Indian mime at the Chapala Malecon. There is so much to do and see around the Lake Chapala area that when relatives or friends come to visit, it can be a daunting task to figure out just how to give them the best experience. The Indian mime shown above is typical of the unusual and offbeat experiences one encounters while on a casual ramble about the area. The mime provides a good idea of what early Indians may have actually looked like when the Spanish arrived. Notice the dancing rattles on the dancer's right foot. He was so still, I took him for a manniquin at first. His performance has earned the small pile of peso coins at his feet.

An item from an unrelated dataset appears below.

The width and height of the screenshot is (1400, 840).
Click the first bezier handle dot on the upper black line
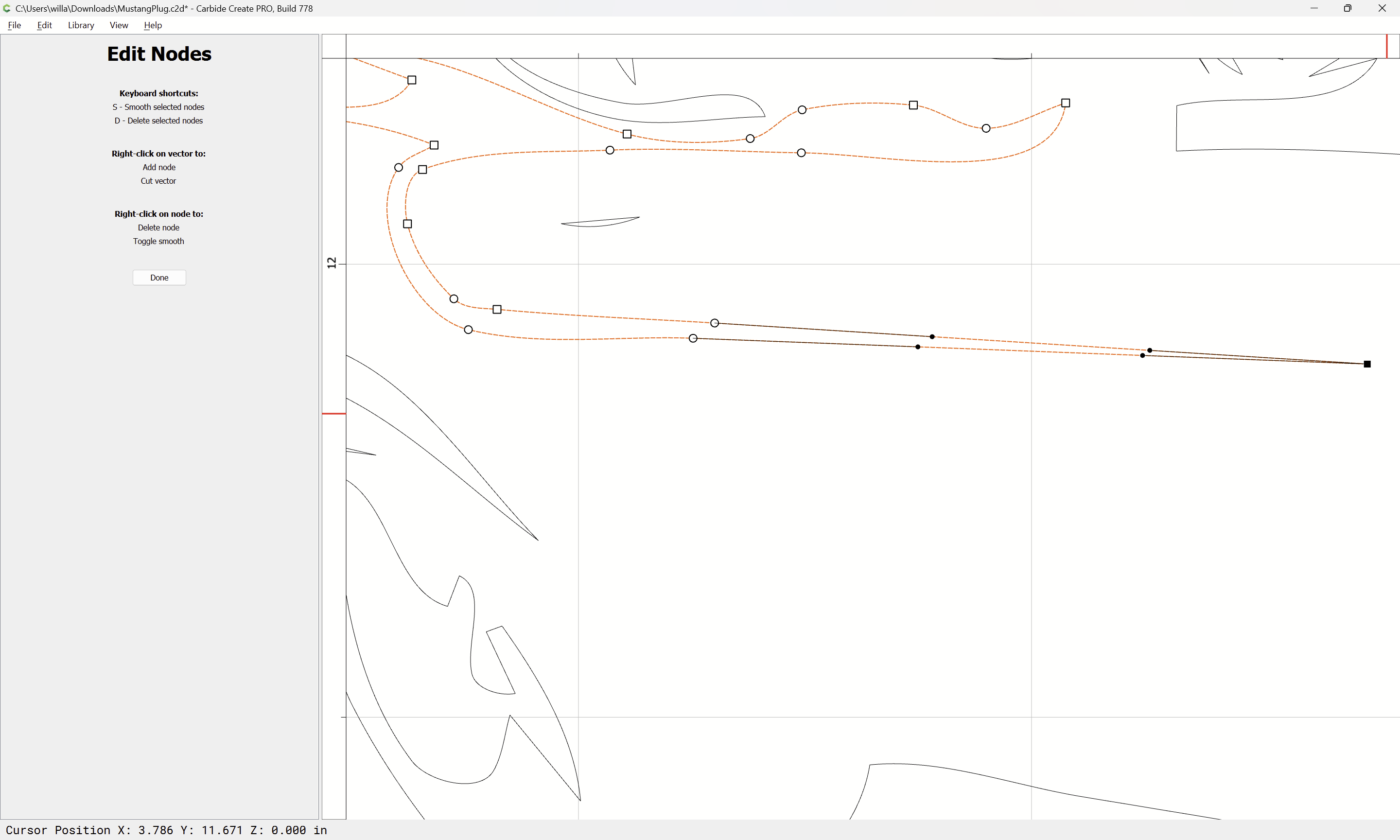[932, 337]
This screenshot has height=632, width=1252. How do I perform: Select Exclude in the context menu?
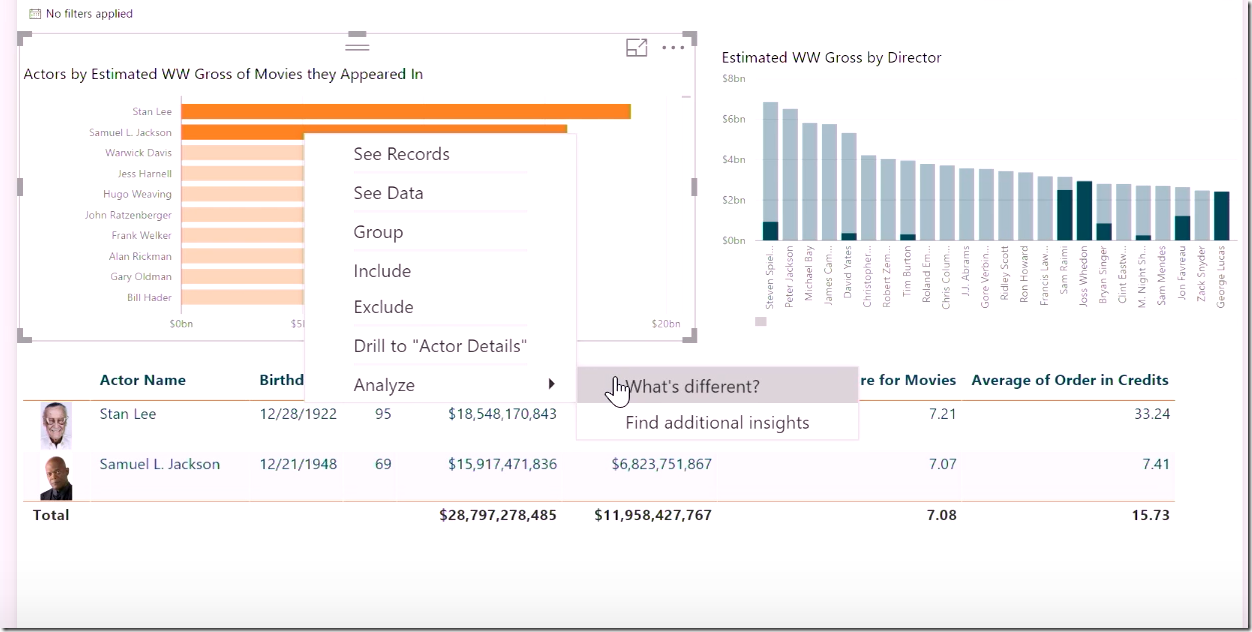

When my mom announced that she was coming down with my sister on their first trip to Ajijic "to see what my youngest child is up to", I had to do some serious thinking about what adventures fit their personalities and capabilities. My guess is that many expats down here face the same questions when they anticipate visitors. People who are considering a visit on their own from up north, and have just a few days, often face similar questions. If you fit any of these categories, you may find some of my relatives' experiences enlightening.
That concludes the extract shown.